[THE RECORDS Boundary: Start]

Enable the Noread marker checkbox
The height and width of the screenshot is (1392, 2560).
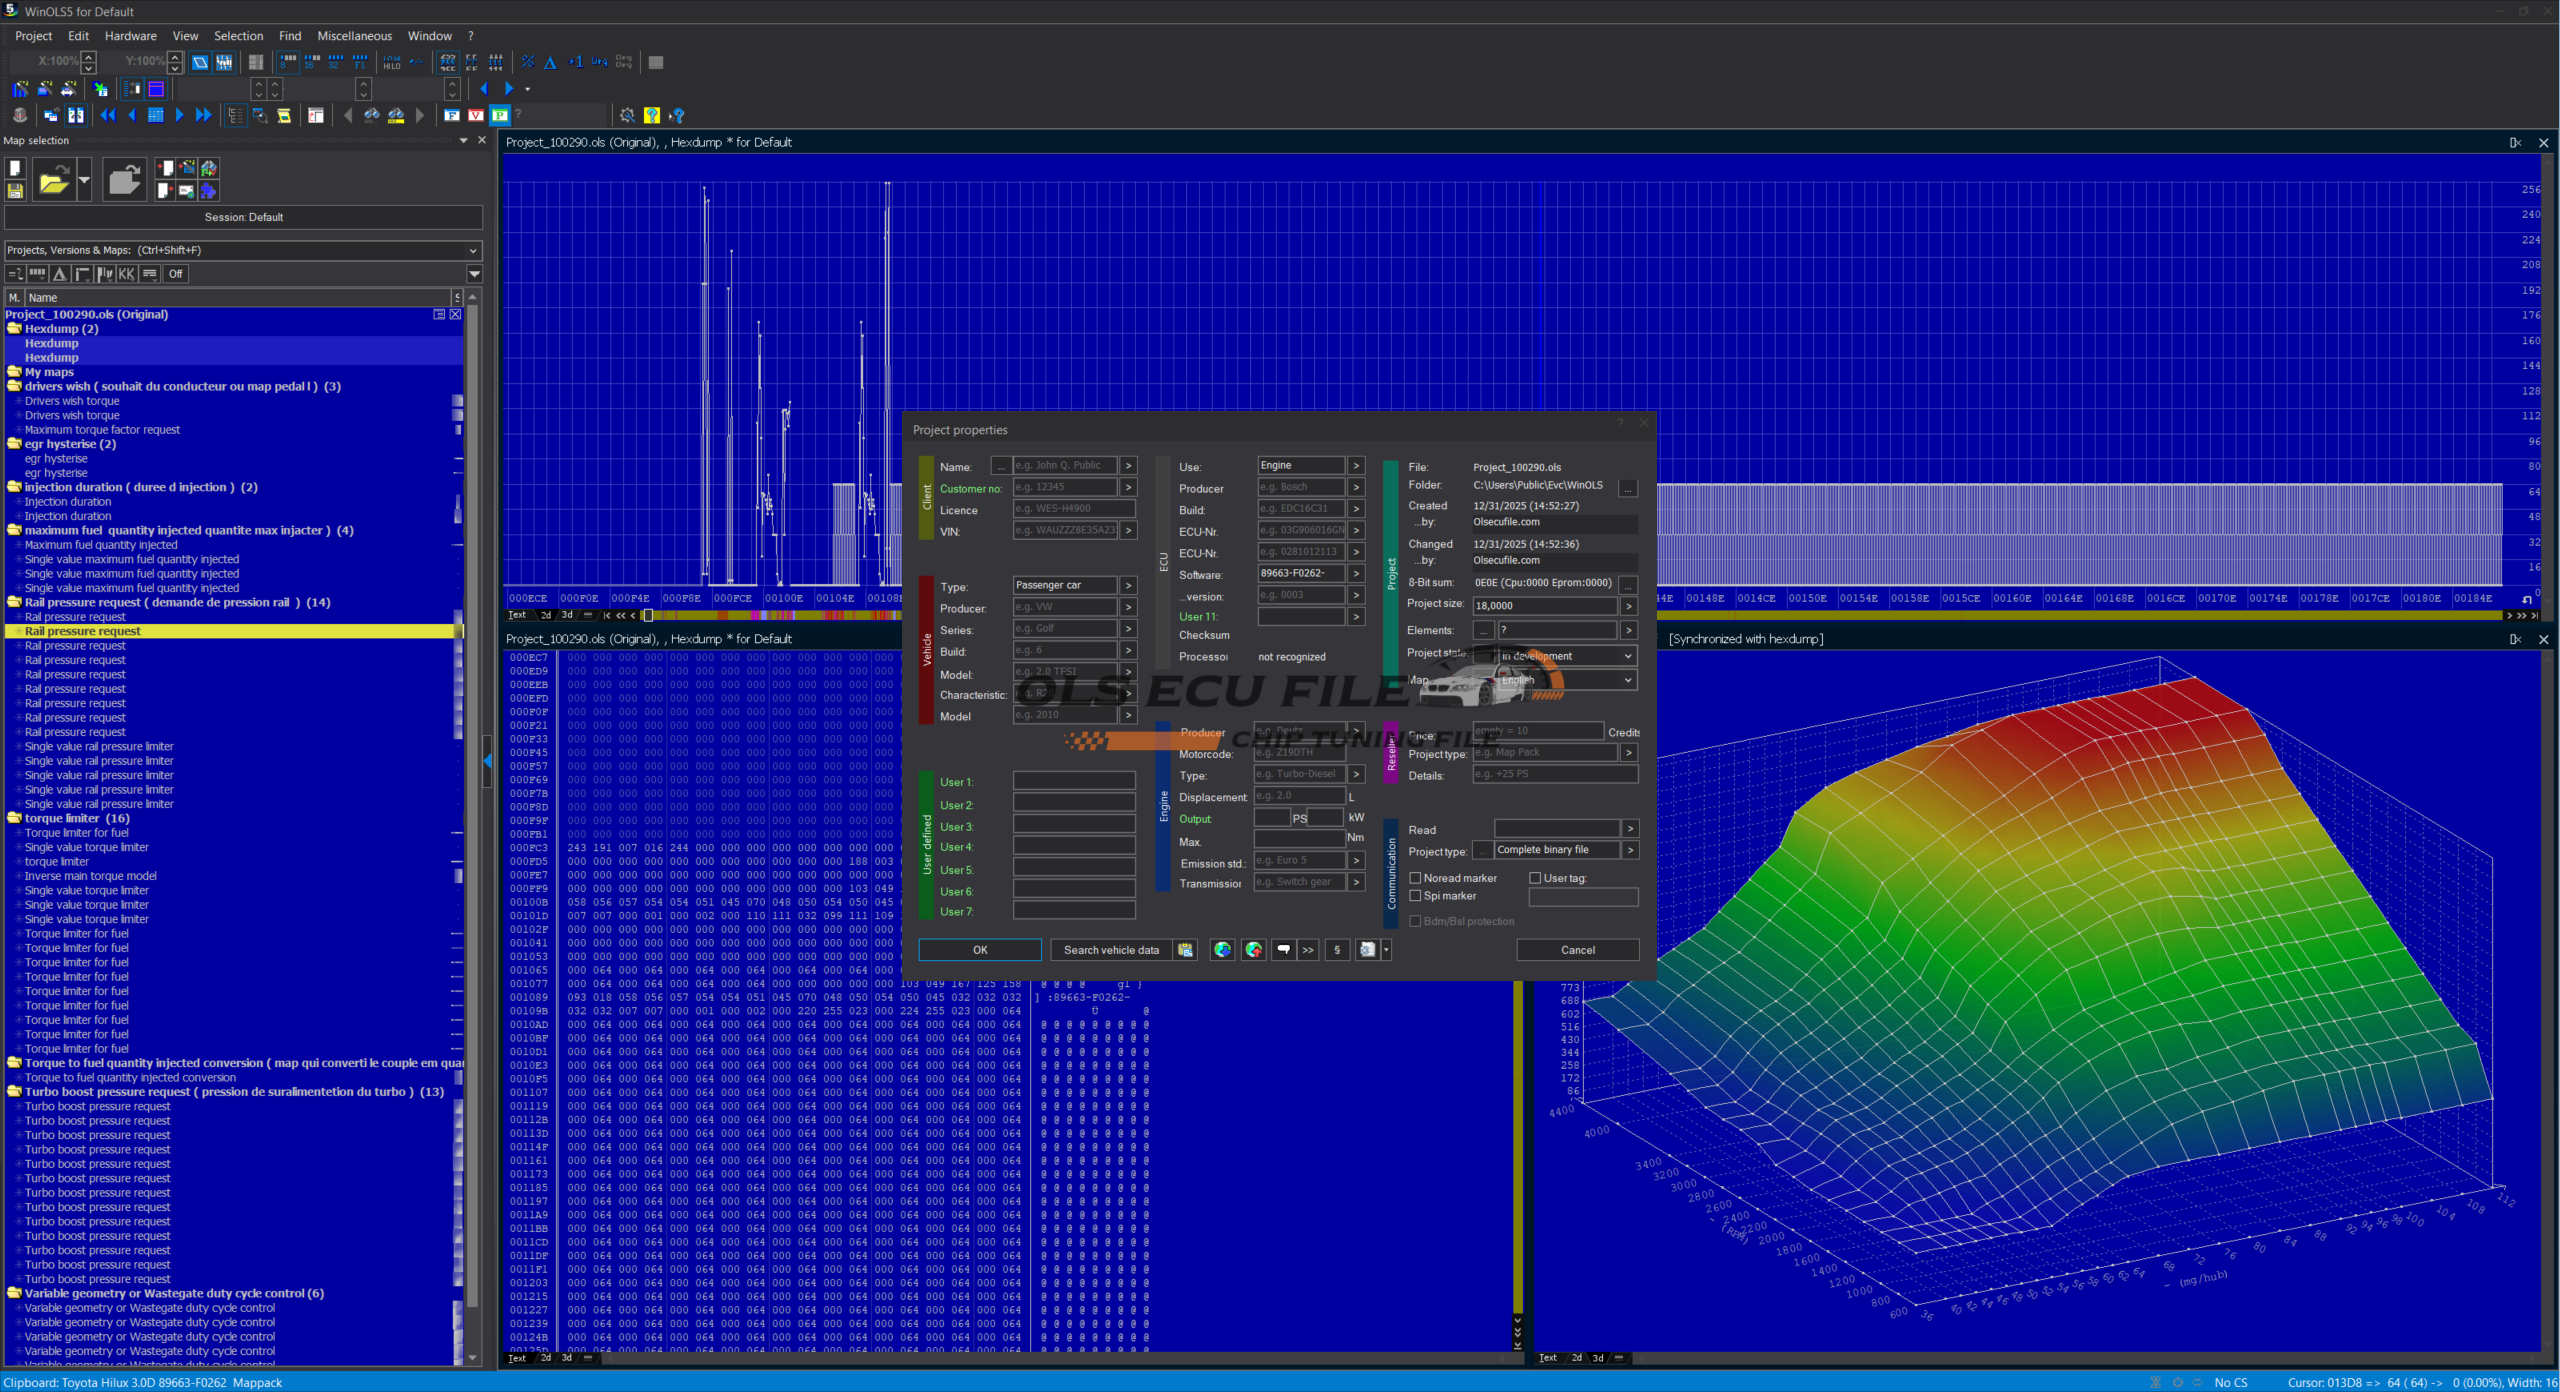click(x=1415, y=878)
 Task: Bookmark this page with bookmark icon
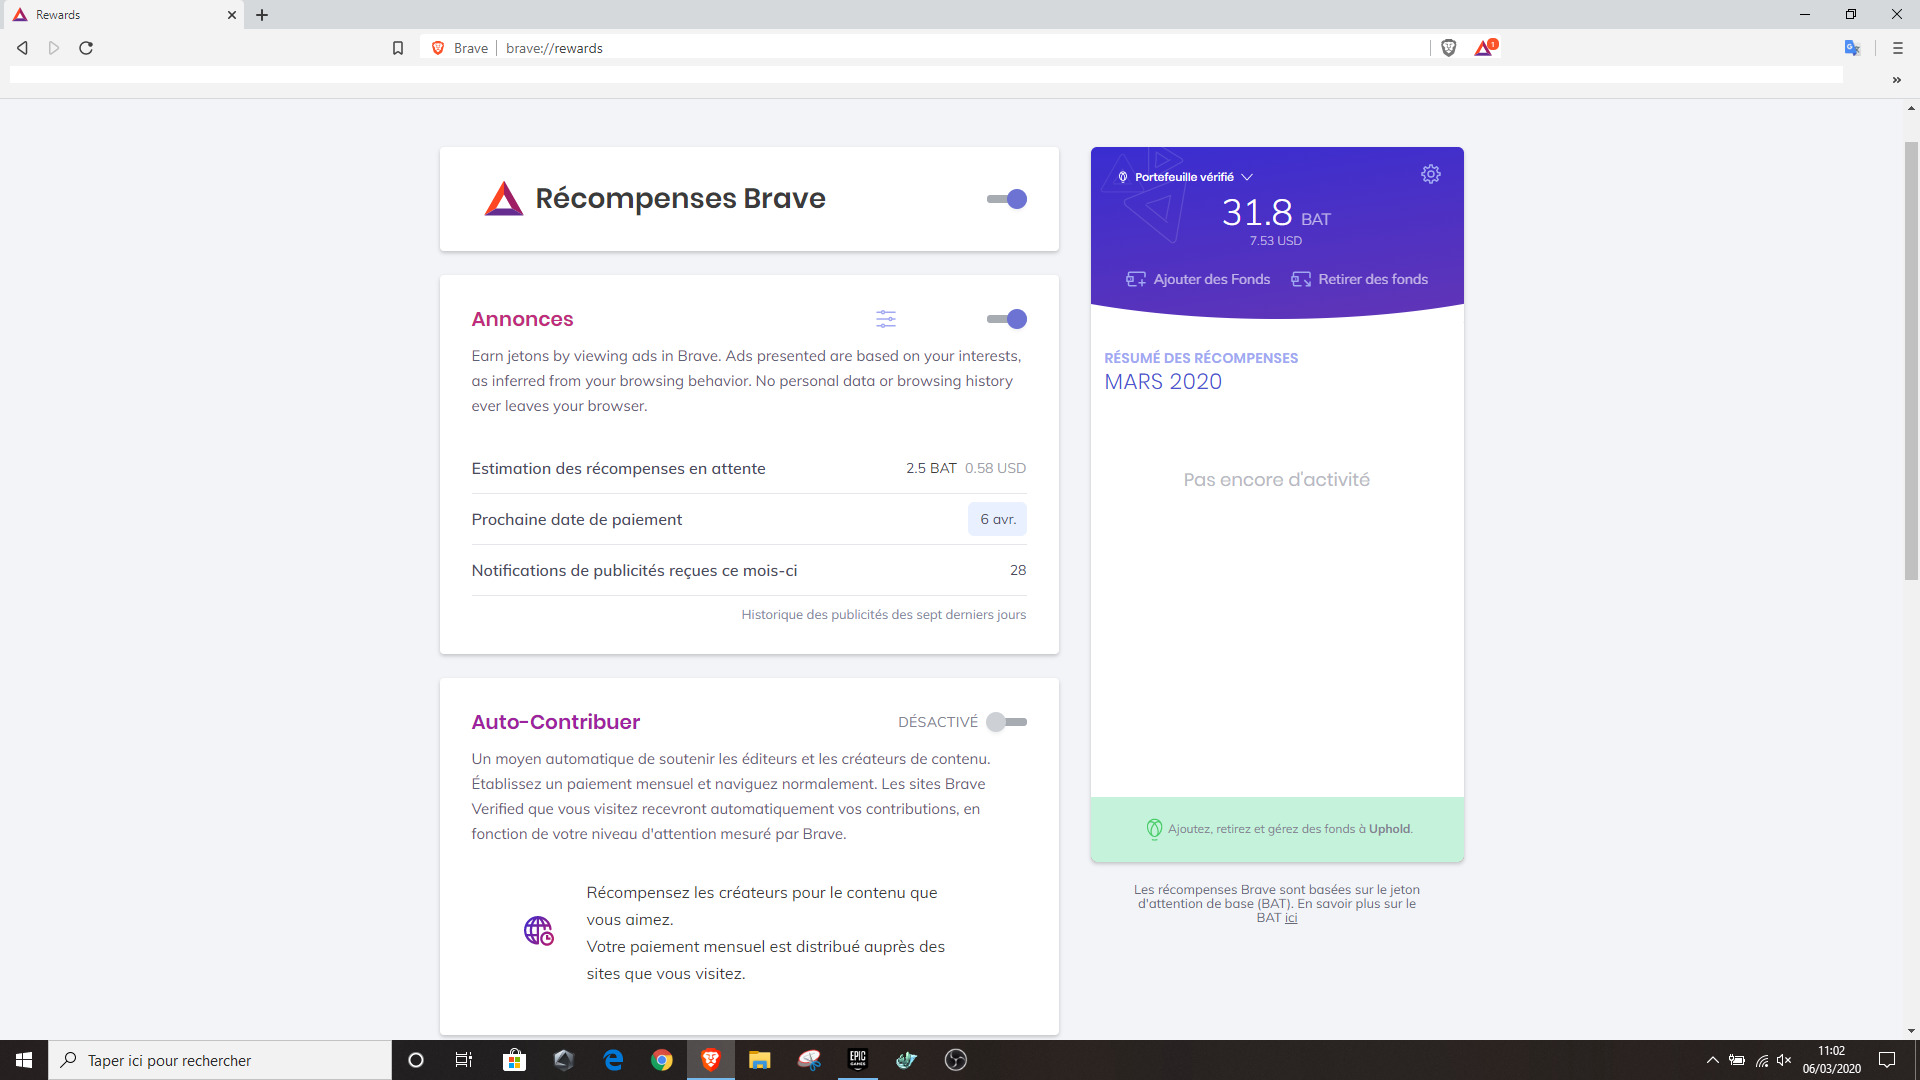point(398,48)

[THE RECORDS Boundary: End]

▶ TASK OBJECTIVE
Copy the entries exactly. No pictures.

▶ EXERCISE SOLUTION
Enable the Noread marker checkbox
The height and width of the screenshot is (1392, 2560).
click(x=1415, y=878)
 Task: Bookmark this page with bookmark icon
point(398,48)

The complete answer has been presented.